When you emerge from a traumatic experience like cancer, everyone congratulates you on being done and finally cured. There’s this expectation that you should feel excited and ready to fold back into the rhythms of life. But that wasn’t true for me. I finished cancer treatment and I honestly never felt more lost. I had no idea who I was. I was kind of carrying all the records of those years spent in treatment. I didn’t even really know what kind of job I could hold when I still needed to nap for four hours in the middle of the day. So I knew that I needed to carve out some time to reflect on what had happened and to figure out where I wanted to go next.

For me, the road trip was a right of passage. It was a sort of ritual to honor that space between no longer and not yet. I went on on this 15,000-mile trek around the U.S. and I ended up visiting some of the strangers who I corresponded with when I was sick, who were learning to live again in the aftermath of their own life interruptions. That combination of solitude, and the conversations with people who had lived some version of what I lived through in very different circumstances and contexts, really helped me understand that you can’t move forward from the past. You can only move forward with it.

Could you describe the analogy the “two kingdoms” from your book title? 

The brilliant Susan Sontag wrote about how we all have dual citizenship in the kingdom of the sick and in the kingdom of the well. After I was done with treatment, you know, on paper, I was better. I no longer had cancer, but the truth was that I felt so far from being well and I found myself suspended in this kind of limbo. What I realized on that road trip was that I was striving for some perfect state of wellness, like trying to return to the healthy person I’d been. I had to kind of learn to live in that messy middle place because even though I didn’t have cancer anymore, I still carried the imprints of that in my body.

I still had a compromised immune system. I still struggled with fatigue. I still grieved my friends, my fellow cancer patients who I had befriended in treatment. I think the truth is most of us don’t fit neatly into that binary depending on the day or what we’re up against. Most of us kind of move between those two kingdoms, living much of our lives somewhere between the two.

What do you think is wrong with society’s definition of wellness?

We see this narrative all the time in books and movies where the kind of final act is survival. It’s being cured. But we’re missing a whole other part of the story, which is what happens after, the hard work of recovery and re-entry. I very quickly realized there’s a big difference between surviving and living. And after spending four years in cancer treatment, I learned all kinds of survival skills that were no longer appropriate.

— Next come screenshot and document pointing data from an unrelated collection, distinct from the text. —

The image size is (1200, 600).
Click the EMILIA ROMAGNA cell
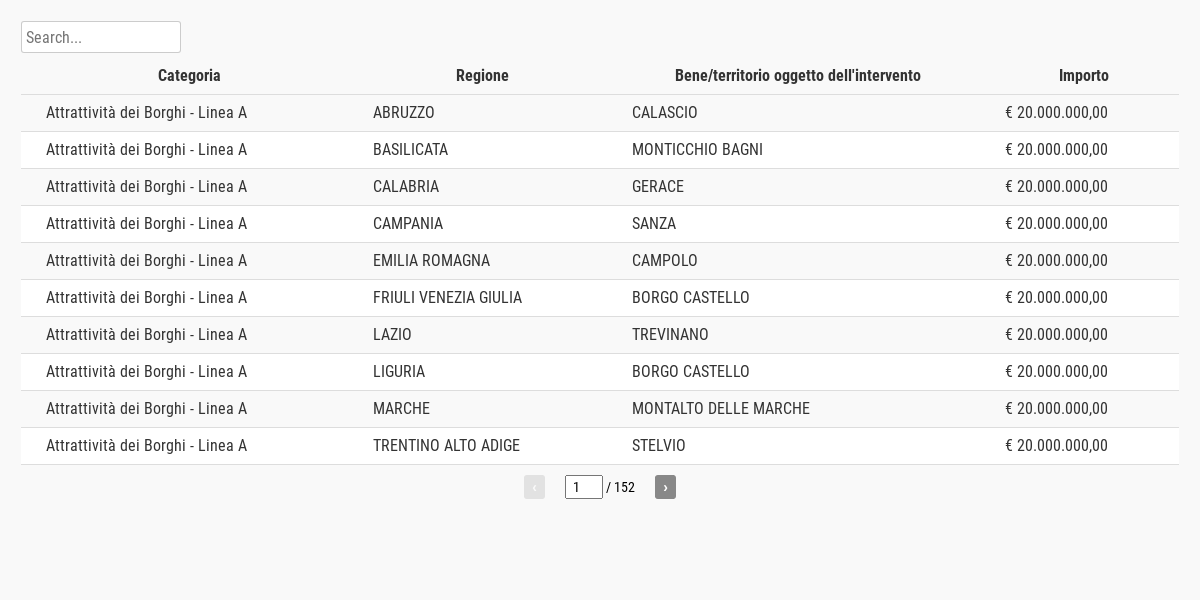coord(431,261)
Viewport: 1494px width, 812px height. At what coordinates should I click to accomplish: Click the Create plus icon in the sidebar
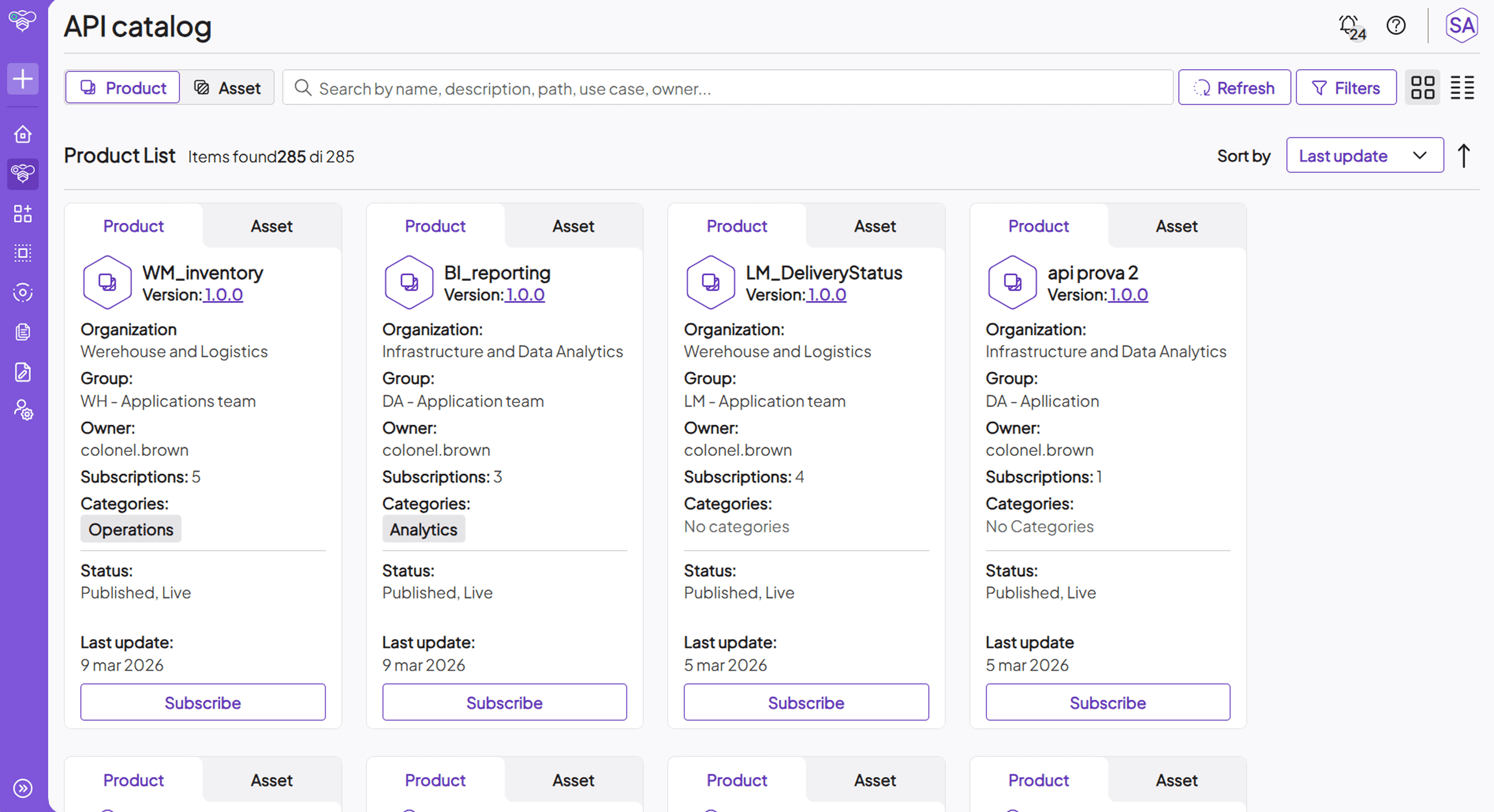22,79
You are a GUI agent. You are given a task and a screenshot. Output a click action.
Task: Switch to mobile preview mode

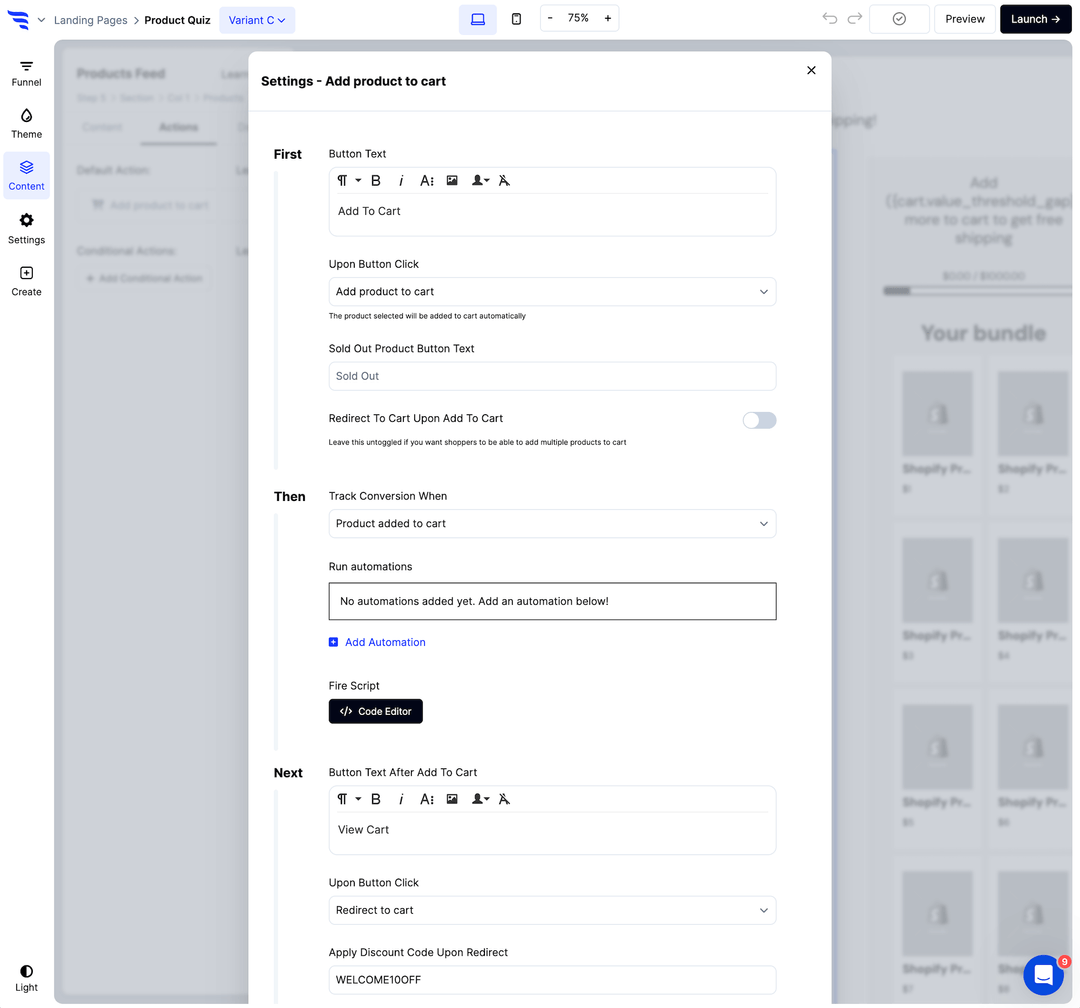click(516, 18)
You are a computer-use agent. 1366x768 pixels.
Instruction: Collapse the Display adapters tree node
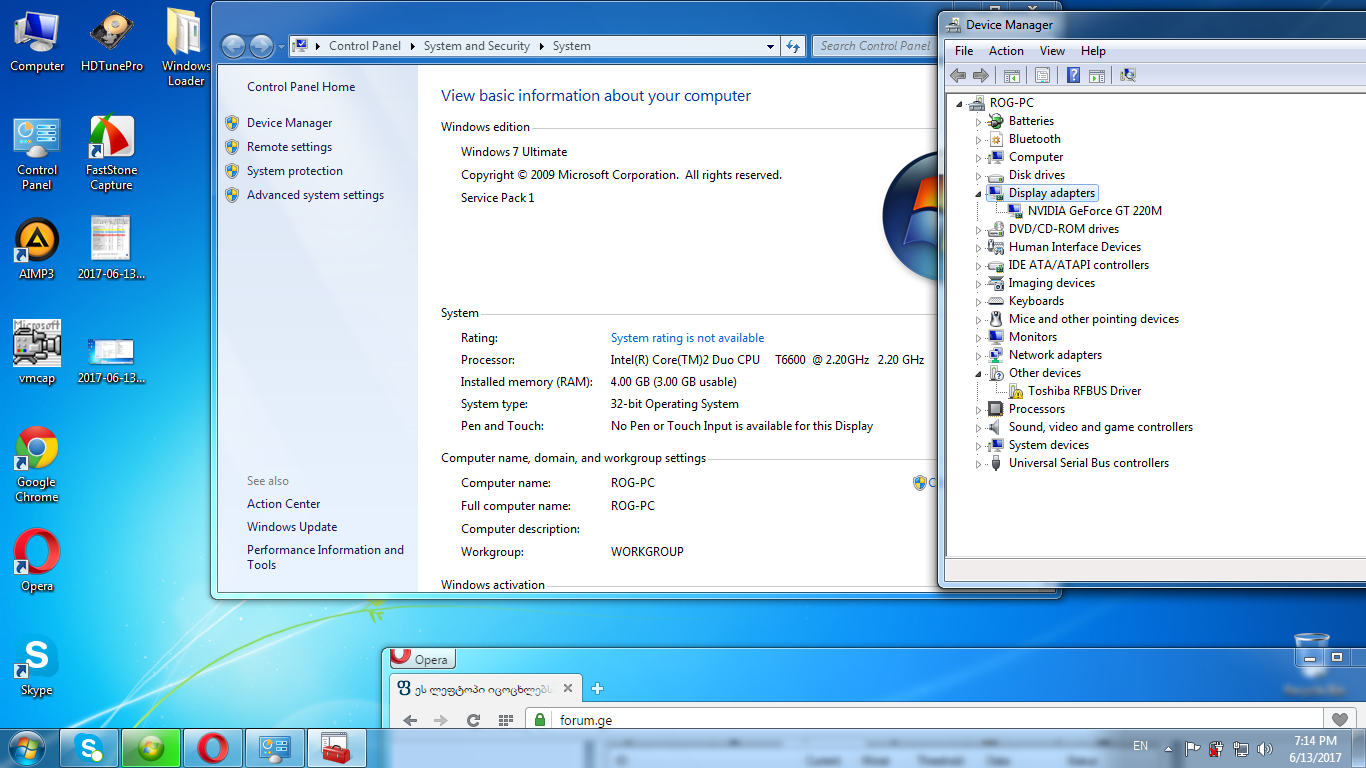pyautogui.click(x=979, y=193)
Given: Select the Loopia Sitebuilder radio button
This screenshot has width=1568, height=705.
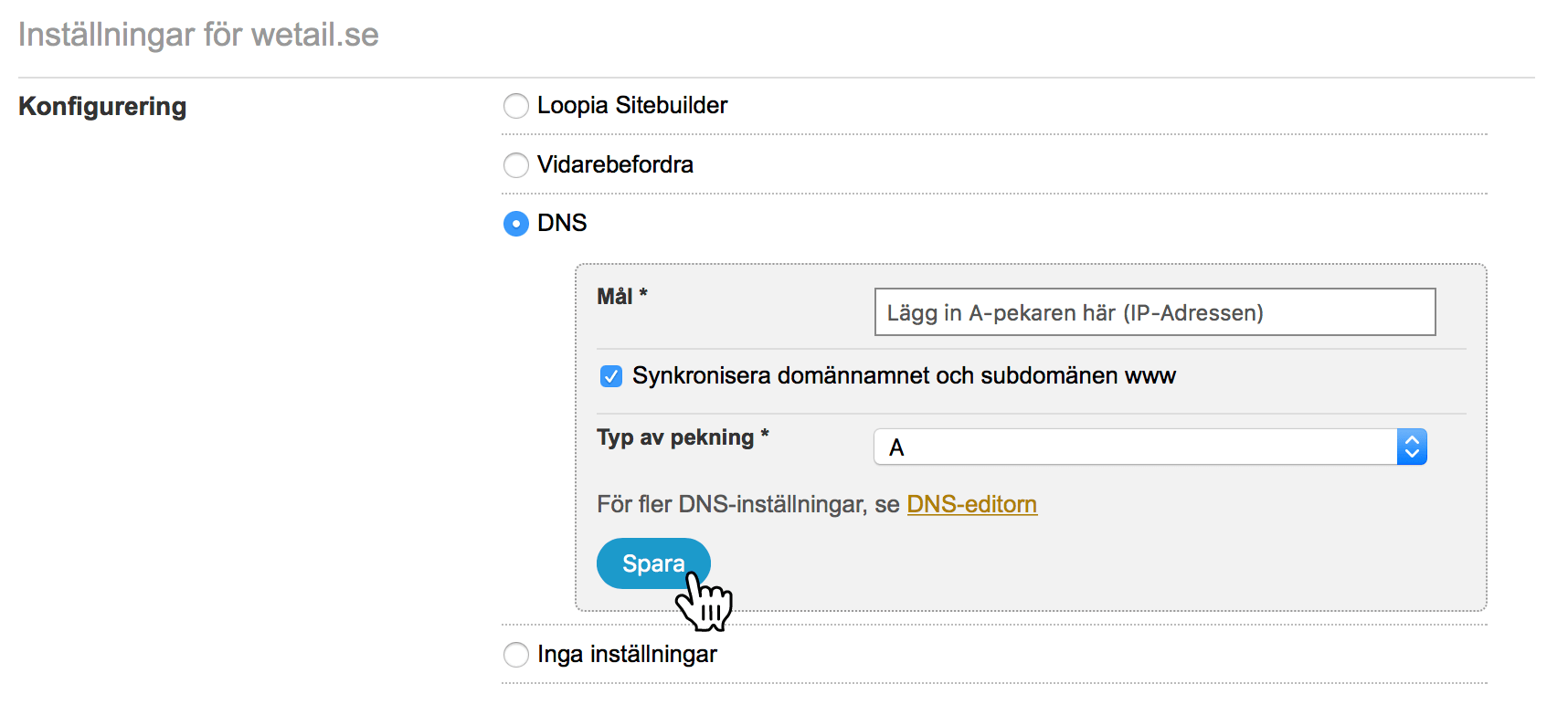Looking at the screenshot, I should click(x=516, y=106).
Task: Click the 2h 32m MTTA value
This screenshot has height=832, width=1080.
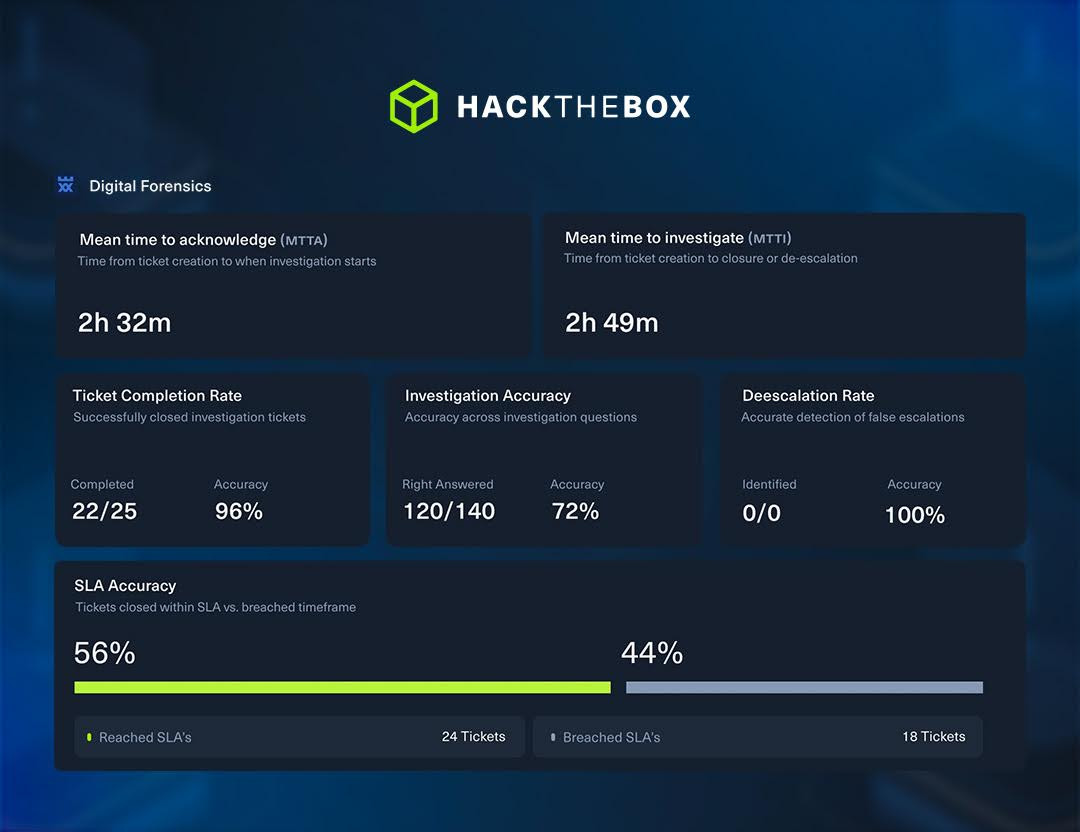Action: tap(124, 322)
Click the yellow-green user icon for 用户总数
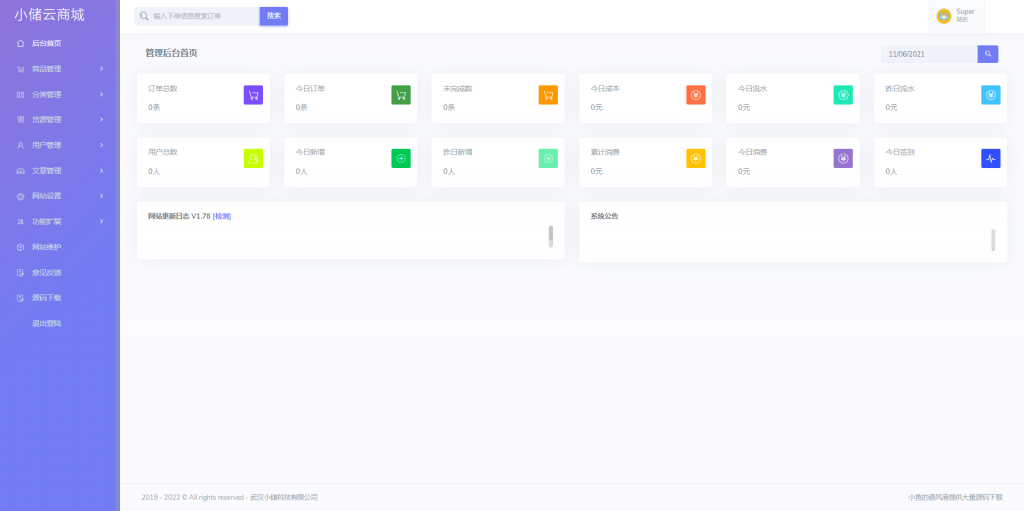 coord(254,158)
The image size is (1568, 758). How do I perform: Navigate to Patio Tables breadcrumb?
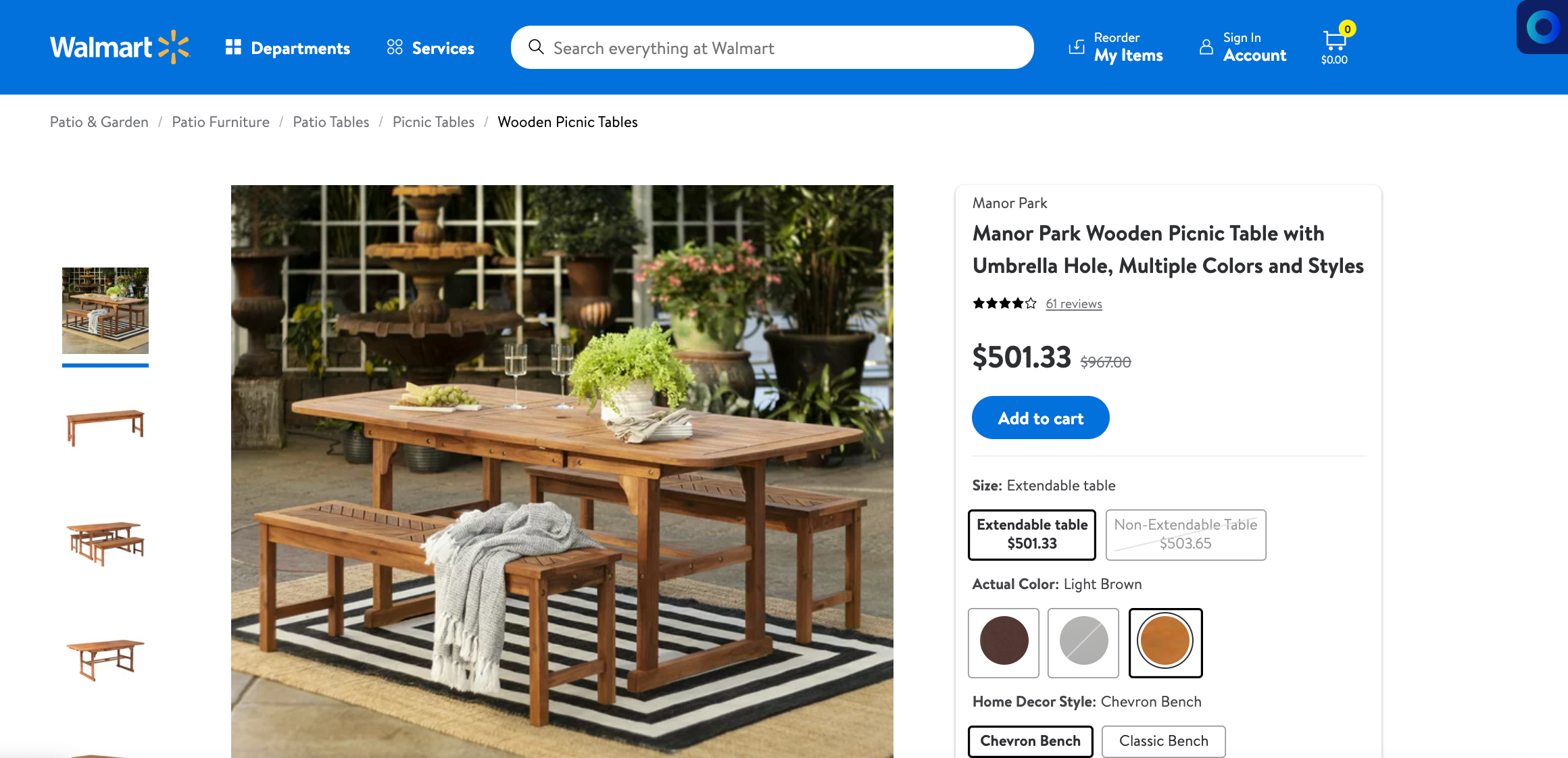(331, 122)
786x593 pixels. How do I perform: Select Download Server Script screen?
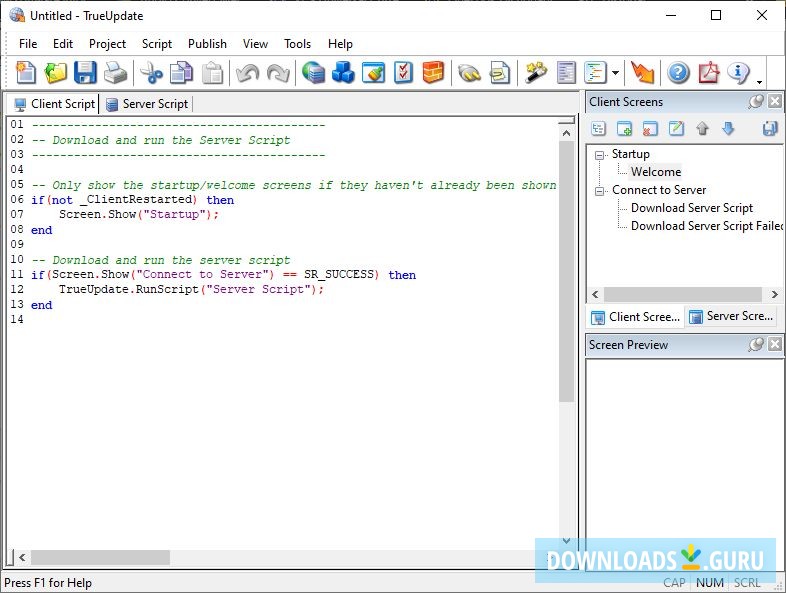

I wonder why that narrative is just left out. Why were you just expected to just, “be OK,” and get back into the world of living after you’d gone through this?  

I think illness is uncomfortable. We don’t like to be reminded of our mortality. Part of it is voluntary, right? When you’ve lived through something difficult, and you emerged from that, everyone wants it to be over. They want you to be better. But it’s a slower process than you think. The same is true with grief. You know, grief is not like a linear process, it’s something that comes in waves and it’s ongoing. I also think we just struggle with stories that don’t have neat resolutions or endings.

A lot of people have experienced major life interruptions this year and we’re just starting to see the end to the pandemic on the horizon. What advice would you give people as we enter this new period? 

I think my biggest advice is that we need to accept that this is going to be a slow ongoing process. Instead of focusing on the ways in which this is not happening as quickly or as efficiently as we hoped, we need to focus on what we want to carry forward from this experience, what we’ve learned about ourselves and this year of isolation.

I also think when our lives are upended, we have an opportunity to reimagine the way our life looks like moving forward. Maybe a road trip isn’t a possibility. But I suggest that we all kind of carve out time to reconsider, not just who we are, but who we want to be and how we want to live going forward.


This interview was edited and condensed.